Repeat the entries exactly as they are written.

□ □ □ □

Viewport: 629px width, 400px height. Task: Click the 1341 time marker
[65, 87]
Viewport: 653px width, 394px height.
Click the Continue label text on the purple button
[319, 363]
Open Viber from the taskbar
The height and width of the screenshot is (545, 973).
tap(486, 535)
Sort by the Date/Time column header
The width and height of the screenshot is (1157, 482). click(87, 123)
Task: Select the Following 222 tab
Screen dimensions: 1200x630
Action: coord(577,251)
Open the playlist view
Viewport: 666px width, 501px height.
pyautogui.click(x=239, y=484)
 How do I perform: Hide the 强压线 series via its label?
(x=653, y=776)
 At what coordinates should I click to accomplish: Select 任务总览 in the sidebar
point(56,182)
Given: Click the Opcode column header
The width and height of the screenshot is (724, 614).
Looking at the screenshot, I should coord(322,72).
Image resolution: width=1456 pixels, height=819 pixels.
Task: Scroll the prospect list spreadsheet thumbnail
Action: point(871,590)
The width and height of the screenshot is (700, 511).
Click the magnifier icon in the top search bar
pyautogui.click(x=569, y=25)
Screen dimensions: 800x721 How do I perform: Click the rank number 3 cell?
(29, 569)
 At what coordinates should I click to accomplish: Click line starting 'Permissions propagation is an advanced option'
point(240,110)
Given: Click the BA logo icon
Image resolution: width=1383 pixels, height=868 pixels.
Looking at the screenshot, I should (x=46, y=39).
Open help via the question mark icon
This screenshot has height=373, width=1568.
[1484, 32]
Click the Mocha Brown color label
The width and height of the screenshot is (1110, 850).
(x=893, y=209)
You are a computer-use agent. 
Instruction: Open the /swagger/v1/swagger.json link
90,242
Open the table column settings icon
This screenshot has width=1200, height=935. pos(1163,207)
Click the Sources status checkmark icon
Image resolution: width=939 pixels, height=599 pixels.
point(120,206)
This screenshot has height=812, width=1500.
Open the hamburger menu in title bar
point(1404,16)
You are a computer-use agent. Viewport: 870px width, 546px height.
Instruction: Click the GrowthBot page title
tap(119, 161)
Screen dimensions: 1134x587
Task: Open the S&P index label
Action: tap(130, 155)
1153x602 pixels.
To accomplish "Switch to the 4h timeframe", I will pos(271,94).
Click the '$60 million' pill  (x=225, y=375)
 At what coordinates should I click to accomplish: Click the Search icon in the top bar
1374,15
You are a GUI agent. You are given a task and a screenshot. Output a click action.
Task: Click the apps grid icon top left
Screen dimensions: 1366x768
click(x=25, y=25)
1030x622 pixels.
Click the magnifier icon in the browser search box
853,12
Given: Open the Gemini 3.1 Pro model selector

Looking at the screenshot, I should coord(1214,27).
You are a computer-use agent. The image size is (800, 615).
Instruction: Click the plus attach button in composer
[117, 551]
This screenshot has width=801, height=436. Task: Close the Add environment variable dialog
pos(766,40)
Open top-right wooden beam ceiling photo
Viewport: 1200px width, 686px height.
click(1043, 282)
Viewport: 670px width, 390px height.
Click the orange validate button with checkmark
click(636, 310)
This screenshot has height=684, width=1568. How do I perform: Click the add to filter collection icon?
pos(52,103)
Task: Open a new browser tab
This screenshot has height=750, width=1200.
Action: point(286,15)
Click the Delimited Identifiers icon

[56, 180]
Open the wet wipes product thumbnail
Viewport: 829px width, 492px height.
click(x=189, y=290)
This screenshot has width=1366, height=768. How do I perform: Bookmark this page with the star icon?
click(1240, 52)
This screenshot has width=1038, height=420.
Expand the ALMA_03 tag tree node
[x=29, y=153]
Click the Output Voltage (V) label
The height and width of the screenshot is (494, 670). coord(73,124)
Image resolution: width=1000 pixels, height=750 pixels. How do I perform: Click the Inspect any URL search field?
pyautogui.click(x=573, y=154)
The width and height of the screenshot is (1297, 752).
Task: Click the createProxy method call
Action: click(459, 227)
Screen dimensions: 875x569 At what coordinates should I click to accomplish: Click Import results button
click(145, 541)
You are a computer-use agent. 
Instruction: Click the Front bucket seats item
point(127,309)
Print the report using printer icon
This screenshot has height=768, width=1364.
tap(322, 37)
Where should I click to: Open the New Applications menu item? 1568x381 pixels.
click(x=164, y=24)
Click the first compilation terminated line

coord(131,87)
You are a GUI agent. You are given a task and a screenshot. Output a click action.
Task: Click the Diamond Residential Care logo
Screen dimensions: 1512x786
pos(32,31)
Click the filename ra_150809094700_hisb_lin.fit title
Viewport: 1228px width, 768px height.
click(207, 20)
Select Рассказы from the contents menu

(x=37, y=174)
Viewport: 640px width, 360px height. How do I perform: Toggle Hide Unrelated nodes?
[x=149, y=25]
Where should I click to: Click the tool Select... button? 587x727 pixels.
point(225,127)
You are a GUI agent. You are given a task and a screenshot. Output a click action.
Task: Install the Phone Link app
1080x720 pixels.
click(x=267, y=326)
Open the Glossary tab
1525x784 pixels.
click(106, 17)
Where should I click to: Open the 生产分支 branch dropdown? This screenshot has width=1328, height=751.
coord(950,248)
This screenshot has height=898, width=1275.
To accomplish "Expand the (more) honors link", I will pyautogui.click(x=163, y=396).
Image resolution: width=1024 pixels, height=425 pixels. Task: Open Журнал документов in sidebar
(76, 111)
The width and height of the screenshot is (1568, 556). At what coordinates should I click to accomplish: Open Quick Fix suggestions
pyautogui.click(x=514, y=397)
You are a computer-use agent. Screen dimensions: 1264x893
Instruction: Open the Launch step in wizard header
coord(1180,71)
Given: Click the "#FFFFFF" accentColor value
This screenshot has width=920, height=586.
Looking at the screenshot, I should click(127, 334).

□ □ □ □

• Exercise result:
Viewport: 629px width, 400px height. Task: Click the 1341 time marker
[65, 87]
Viewport: 653px width, 394px height.
Click the Continue label text on the purple button
[319, 363]
Open Viber from the taskbar
The height and width of the screenshot is (545, 973).
tap(486, 535)
Sort by the Date/Time column header
The width and height of the screenshot is (1157, 482). click(87, 123)
Task: Select the Following 222 tab
Screen dimensions: 1200x630
Action: coord(577,251)
Open the playlist view
Viewport: 666px width, 501px height.
pyautogui.click(x=239, y=484)
 How do I perform: Hide the 强压线 series via its label?
(x=653, y=776)
 At what coordinates should I click to accomplish: Select 任务总览 in the sidebar
point(56,182)
Given: Click the Opcode column header
The width and height of the screenshot is (724, 614).
Looking at the screenshot, I should coord(322,72).
Image resolution: width=1456 pixels, height=819 pixels.
Task: Scroll the prospect list spreadsheet thumbnail
Action: point(871,590)
The width and height of the screenshot is (700, 511).
Click the magnifier icon in the top search bar
pyautogui.click(x=569, y=25)
Screen dimensions: 800x721 How do I perform: Click the rank number 3 cell?
(29, 569)
 At what coordinates should I click to accomplish: Click line starting 'Permissions propagation is an advanced option'
point(240,110)
Given: Click the BA logo icon
Image resolution: width=1383 pixels, height=868 pixels.
Looking at the screenshot, I should (x=46, y=39).
Open help via the question mark icon
This screenshot has height=373, width=1568.
[1484, 32]
Click the Mocha Brown color label
The width and height of the screenshot is (1110, 850).
(x=893, y=209)
You are a computer-use agent. 
Instruction: Open the /swagger/v1/swagger.json link
90,242
Open the table column settings icon
This screenshot has width=1200, height=935. pos(1163,207)
Click the Sources status checkmark icon
Image resolution: width=939 pixels, height=599 pixels.
point(120,206)
This screenshot has height=812, width=1500.
Open the hamburger menu in title bar
point(1404,16)
You are a computer-use agent. Viewport: 870px width, 546px height.
Instruction: Click the GrowthBot page title
tap(119, 161)
Screen dimensions: 1134x587
Task: Open the S&P index label
Action: tap(130, 155)
1153x602 pixels.
To accomplish "Switch to the 4h timeframe", I will pos(271,94).
Click the '$60 million' pill  (x=225, y=375)
 At what coordinates should I click to accomplish: Click the Search icon in the top bar
1374,15
You are a GUI agent. You are given a task and a screenshot. Output a click action.
Task: Click the apps grid icon top left
Screen dimensions: 1366x768
click(x=25, y=25)
1030x622 pixels.
Click the magnifier icon in the browser search box
853,12
Given: Open the Gemini 3.1 Pro model selector

Looking at the screenshot, I should coord(1214,27).
You are a computer-use agent. The image size is (800, 615).
Instruction: Click the plus attach button in composer
[117, 551]
This screenshot has width=801, height=436. Task: Close the Add environment variable dialog
pos(766,40)
Open top-right wooden beam ceiling photo
Viewport: 1200px width, 686px height.
click(1043, 282)
Viewport: 670px width, 390px height.
Click the orange validate button with checkmark
click(636, 310)
This screenshot has height=684, width=1568. How do I perform: Click the add to filter collection icon?
pos(52,103)
Task: Open a new browser tab
This screenshot has height=750, width=1200.
Action: point(286,15)
Click the Delimited Identifiers icon

[56, 180]
Open the wet wipes product thumbnail
Viewport: 829px width, 492px height.
click(x=189, y=290)
This screenshot has width=1366, height=768. How do I perform: Bookmark this page with the star icon?
click(1240, 52)
This screenshot has width=1038, height=420.
Expand the ALMA_03 tag tree node
[x=29, y=153]
Click the Output Voltage (V) label
The height and width of the screenshot is (494, 670). coord(73,124)
Image resolution: width=1000 pixels, height=750 pixels. How do I perform: Click the Inspect any URL search field?
pyautogui.click(x=573, y=154)
The width and height of the screenshot is (1297, 752).
Task: Click the createProxy method call
Action: click(459, 227)
Screen dimensions: 875x569 At what coordinates should I click to accomplish: Click Import results button
click(145, 541)
You are a computer-use agent. 
Instruction: Click the Front bucket seats item
point(127,309)
Print the report using printer icon
This screenshot has height=768, width=1364.
tap(322, 37)
Where should I click to: Open the New Applications menu item? 1568x381 pixels.
click(x=164, y=24)
Click the first compilation terminated line

coord(131,87)
You are a GUI agent. You are given a task and a screenshot. Output a click action.
Task: Click the Diamond Residential Care logo
Screen dimensions: 1512x786
pos(32,31)
Click the filename ra_150809094700_hisb_lin.fit title
Viewport: 1228px width, 768px height.
click(207, 20)
Select Рассказы from the contents menu

(x=37, y=174)
Viewport: 640px width, 360px height. How do I perform: Toggle Hide Unrelated nodes?
[x=149, y=25]
Where should I click to: Click the tool Select... button? 587x727 pixels.
point(225,127)
You are a GUI agent. You are given a task and a screenshot. Output a click action.
Task: Install the Phone Link app
1080x720 pixels.
click(x=267, y=326)
Open the Glossary tab
1525x784 pixels.
click(106, 17)
Where should I click to: Open the 生产分支 branch dropdown? This screenshot has width=1328, height=751.
coord(950,248)
This screenshot has height=898, width=1275.
To accomplish "Expand the (more) honors link", I will pyautogui.click(x=163, y=396).
Image resolution: width=1024 pixels, height=425 pixels. Task: Open Журнал документов in sidebar
(76, 111)
The width and height of the screenshot is (1568, 556). At what coordinates should I click to accomplish: Open Quick Fix suggestions
pyautogui.click(x=514, y=397)
You are a computer-use agent. Screen dimensions: 1264x893
Instruction: Open the Launch step in wizard header
coord(1180,71)
Given: Click the "#FFFFFF" accentColor value
This screenshot has width=920, height=586.
Looking at the screenshot, I should click(127, 334).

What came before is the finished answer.